Rei bejalan menuju ke rumah Rui dengan mata sembab. Mood-nya benar-benar buruk, aura Rei sampai menyebar ke orang yang ada di sekitarnya, sehingga orang yang mengenalnya hanya bisa memaklumi sifat Rei. Dan salah satu untuk memulihkan mood-nya yaitu…. Menceritakan masalahnya ke Rui dan dia akan tenang kembali.

Selama 10 menit berjalan, Rei telah sampai di rumah sederhana, yang tidak besar dan tidak kecil, tapi memancarkan kehangatan baginya. Tanpa pikir panjang, Rei menekan bel rumah itu secara cepat, "HAI' MATTE KUDASAI YO!" teriak suara laki-laki dari dalam rumah tersebut.

CKLEK!

"Kalau menekan bel, tolong di per─Are? Rei janai? Doushite? Ah! Sebelum itu masuklah, Rui menunggumu," kata Kageito─ayah Rui yang tadi akan menegur orang yang menekan bel milik rumahnya sangat cepat, tapi di hentikan niatnya karena melihat Rei dengan memasang wajah sendu. Rei mengangguk, lalu masuk rumah Kageito sambil bilang, "Hai' gomenasai Kageito-tou-san,"kata Rei. "Wah, wah, kau masih memanggilku seperti itu setelah satu minggu tidak bertemu," kata Kageito, dia memang tidak bertemu dengan Rei selama satu minggu karena pekerjaan di luar kota sebagai dokter. "Dari nada bicaramu…. Kau ada masalah dengan Leon dan Lola 'kan?" tebak Kageito sambil menutup pintu.
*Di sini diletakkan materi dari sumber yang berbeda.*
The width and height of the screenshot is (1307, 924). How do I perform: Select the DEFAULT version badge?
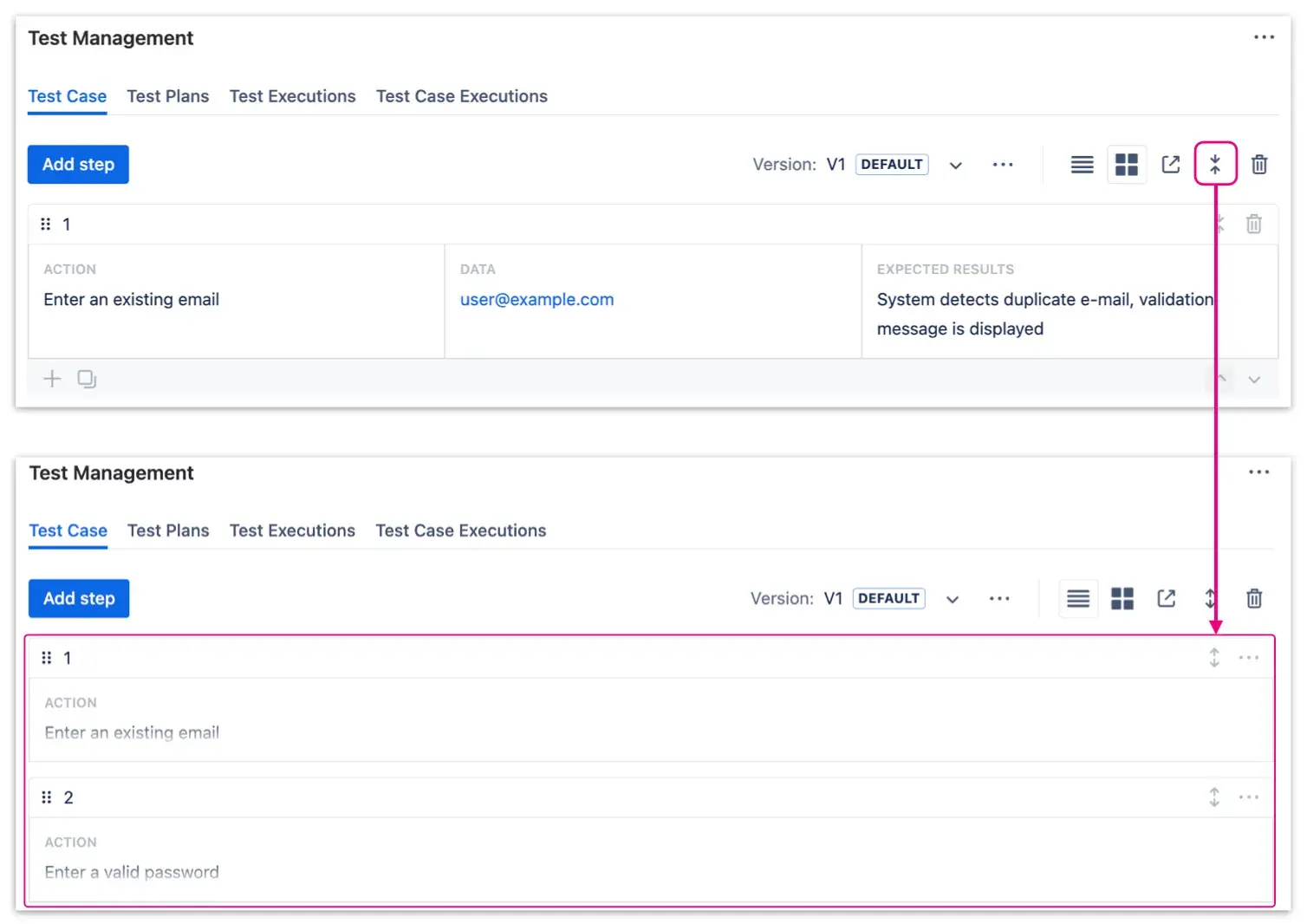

Rei mengangguk lagi, "Boku…. Hontou ni Tou-san to Kaa-san kirai da! Mereka benar-benar tidak peduli denganku!" jawab Rei. "Tapi tidak seperti itu juga 'kan Rei-chan? Meskipun mereka tidak peduli dengan kamu, mereka tetap orang tua kandungmu yang membiayai kehidupanmu itu…" nasihat Lily yang entah sejak kapan sudah ada di depan Rei dan Kageito sambil mengaduk adonan.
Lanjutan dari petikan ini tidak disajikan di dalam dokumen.